Рокот оживления прокатывается по рядам. А Заварзина снова опускает глаза, и от многих не ускользает, как она, на мгновение не сумев совладать с собой, долю секунды стоит с чуть прикушенной губой.
— О молодой юноша, ты потом поймешь, как велик твой грех…
По короткой оглядке — на тех, кто в президиуме собрания, — по взгляду, суматошно хлестнувшему ближние ряды, многие поняли: наступила минута беспомощности. Но только — беспомощности, не отказа.
А диспут продолжался… Рабочие, позабыв о лекторе, сами в пыль разнесли богоборческие идеи баптистки. Она держалась спокойно. У нее хватило сил молча покинуть зал не прежде, чем окончился диспут. С той же лепной улыбкой, с теми же приспущенными веками и вздернутой головой она прошла мимо расступившихся электролизников.
В красном уголке стояла тишина.
На другой день Мария Заварзина не пришла на работу.

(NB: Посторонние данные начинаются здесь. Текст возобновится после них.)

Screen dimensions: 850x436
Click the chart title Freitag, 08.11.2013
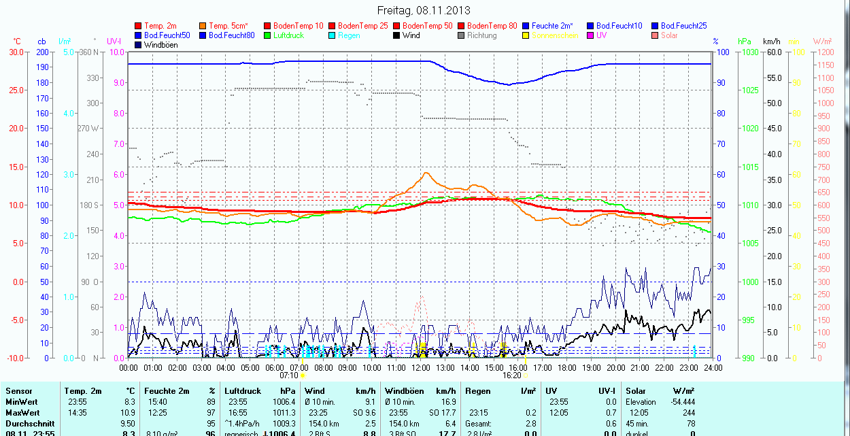point(424,10)
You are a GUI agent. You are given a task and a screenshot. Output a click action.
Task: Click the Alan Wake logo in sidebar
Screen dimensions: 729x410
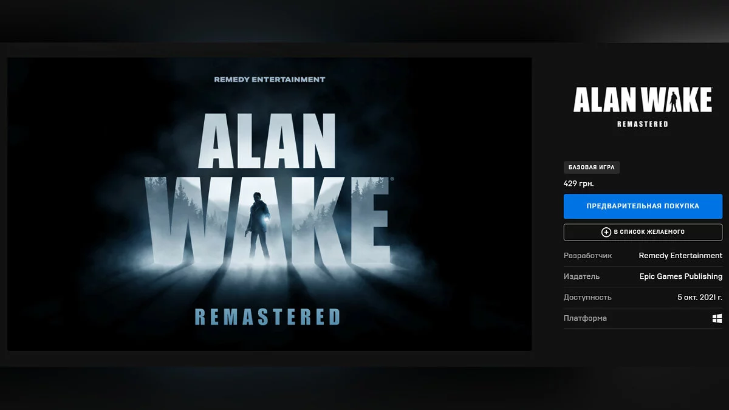click(643, 101)
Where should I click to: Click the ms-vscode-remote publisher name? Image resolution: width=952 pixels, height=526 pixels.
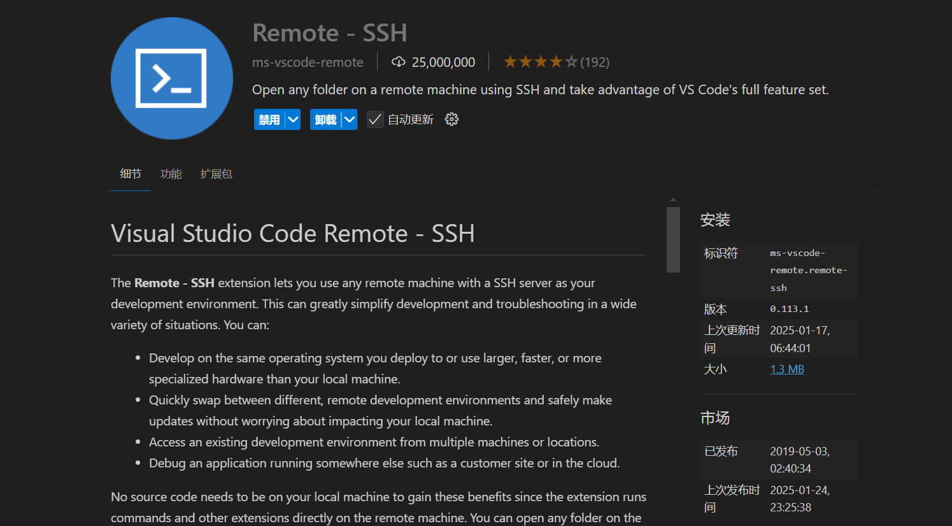coord(308,62)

После рассказывали, будто видели ее в кузове автомашины, увозившей людей в колхоз, на уборку. Позже кто-то видел ее на самом колхозном поле, видел, как убирала картошку, а еще сидела после у ложка, по-прежнему в сторонке от людей, и опять перед нею была на коленях та книжица в захватанном переплете…
— …Ну, а как же с теми? С той, что сожгла комсомольский билет?
— Это очень трудная, — вздохнула Забелина, — но благополучная по концу история. У нее теперь семья, сынишка растет. Недавно она стала ударником коммунистического труда. Вам удивительно, может быть? А по-моему, это и естественно и закономерно. Понимаете, с человеком произошло несчастье, душевная драма — сжечь то, что вчера было знаменем для него? Это нелегко искупается. Это такая вина… И после того прикосновения чужой, холодной руки к душе наступил настоящий духовный голод. Ну как же… Святое, истинно святое вынули, а взамен налили пустоту — мечту о «благословенной могиле». Зато сейчас так работает, с такой жадностью, что всякий поймет, глядя на нее: только в работе, только в делании постоянном полнота жизни.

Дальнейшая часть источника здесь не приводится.